Equity benchmark indices plunged on Monday due to heavy selling pressure on the back of increasing concerns that global economic growth could be impacted by the rising number of coronavirus cases outside China. Also, F&O expiry could induce some volatility during the week.
All sectors ended in the red, however, metal, pharma, banking and realty were the worst hit in today’s session.
The Sensex ended 807 points lower or 1.96% at 40,363 and the Nifty tanked 252 points or 2% at 11,829, clocked its worst fall since the Budget day.
Here are the top factors that led the market to fall in today’s trade:
Global markets: The global markets took a hit amid media reports citing that South Korea put the country on high alert after the number of infections hit more than 700 and deaths rose to seven, and in Italy, the number of cases jumped to above 150 from just three last week. Asian markets ended with losses while European indices traded with losses between 3.20-3.85%. Nasdaq and Dow futures were also down over 1.5%.
Rupee: The Indian rupee extended its decline amid heavy selling in domestic equities and strengthening of the American currency in the overseas market. The currency fell by 21 paise at 71.87/$.

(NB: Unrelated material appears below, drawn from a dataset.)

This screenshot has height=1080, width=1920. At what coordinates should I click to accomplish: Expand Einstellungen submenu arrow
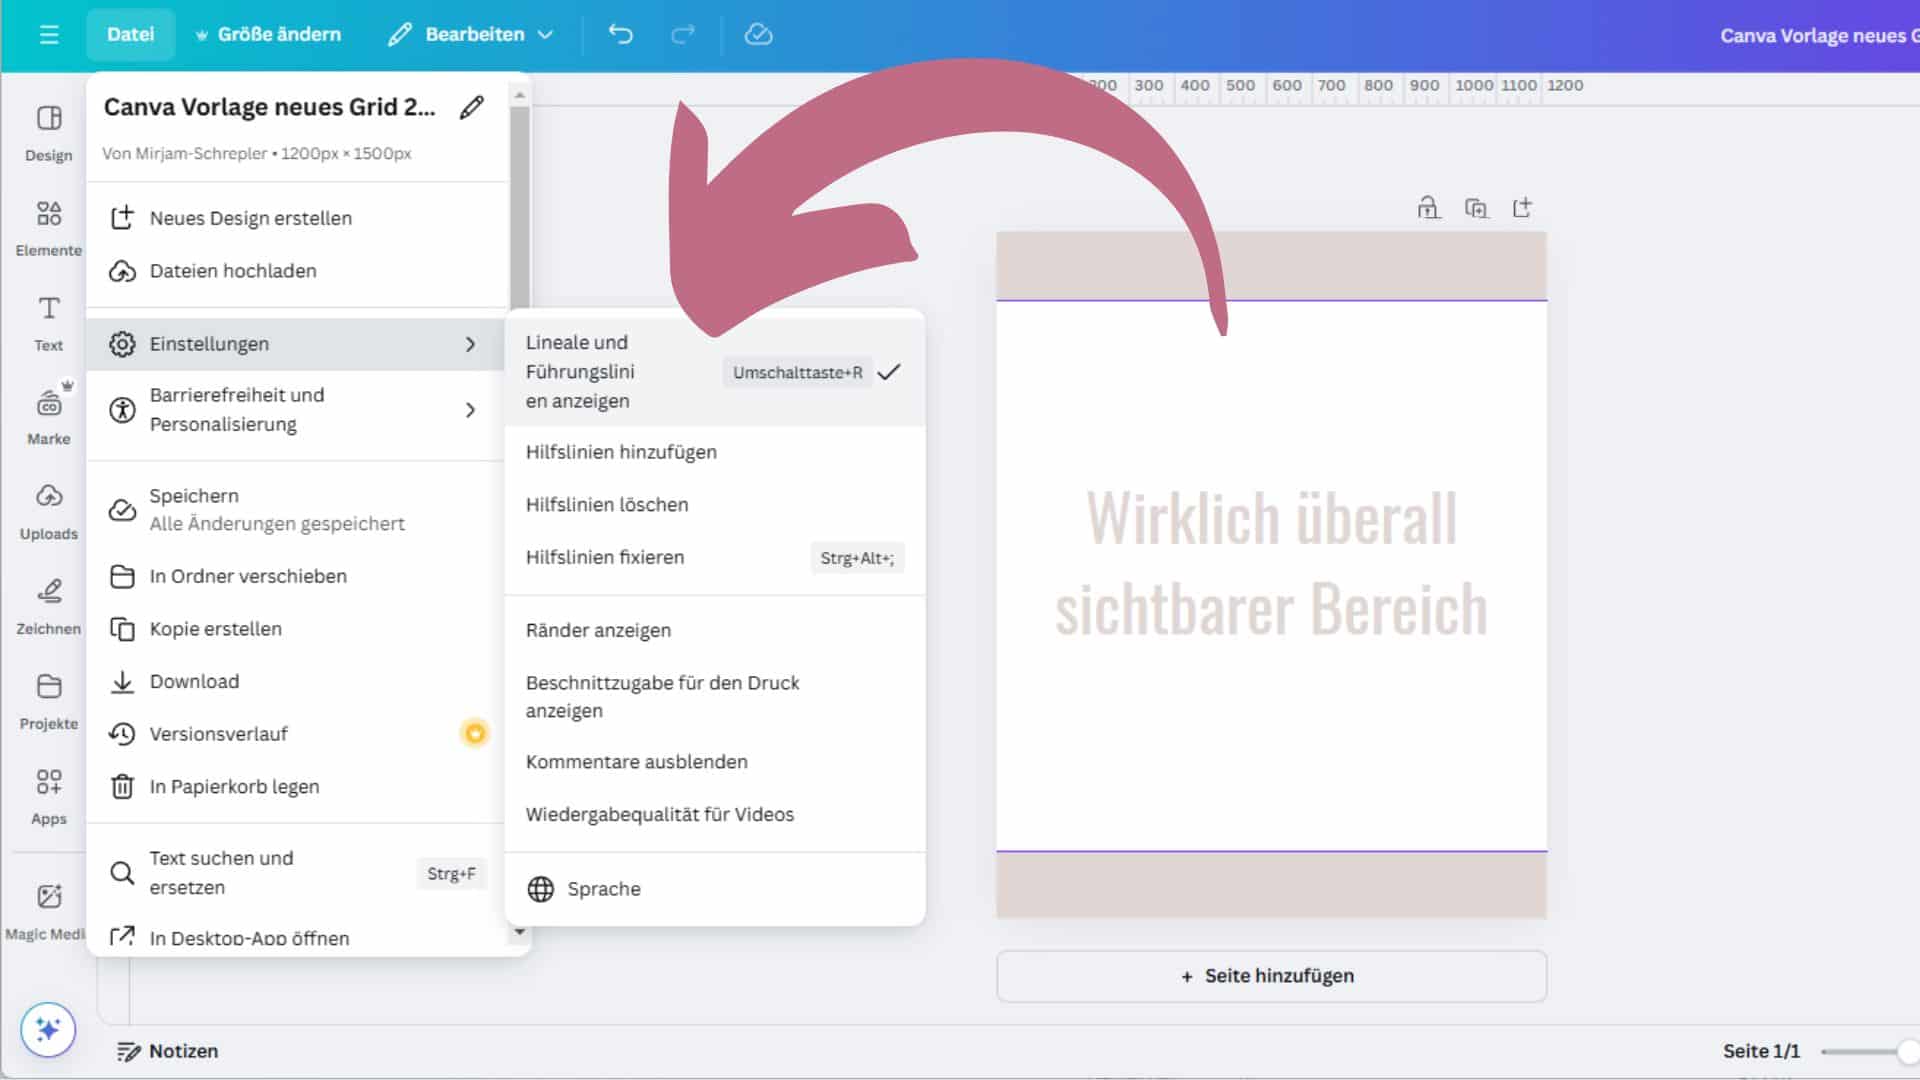coord(471,344)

Fall in metal & pharma stocks: In today’s trade, the metal and pharmaceutical stocks have been the most affected due to their direct dependence on China for raw material imports. The metal stocks were leading the decline on the NSE, with JSW steel, Hindalco, Tata Steel and Vedanta shedding between 6-9% each on the NSE.
Macro data in focus: Investors will be looking forward to the Gross Domestic data for the third quarter of FY20 to be out later in the week.
Gold price: International gold prices reached a fresh seven-year high and silver also scaled a new high. Gold prices surged over 2% to their highest in over seven years in the international market at $1,678.58. Dollar strengthened on a safe investment bet compared to other currencies as dollar sets unaffected by the coronavirus.
Meanwhile, media reports mentioned that the International Monetary Fund (IMF) has warned that the coronavirus epidemic could put an already fragile global economy recovery at risk. Global growth was poised for a modest rebound to 3.3% this year, up from 2.9% last year.
On the flip side, any positive outcome from the US president’s India visit in terms of strategic partnership/trade deal could cheer the Indian markets.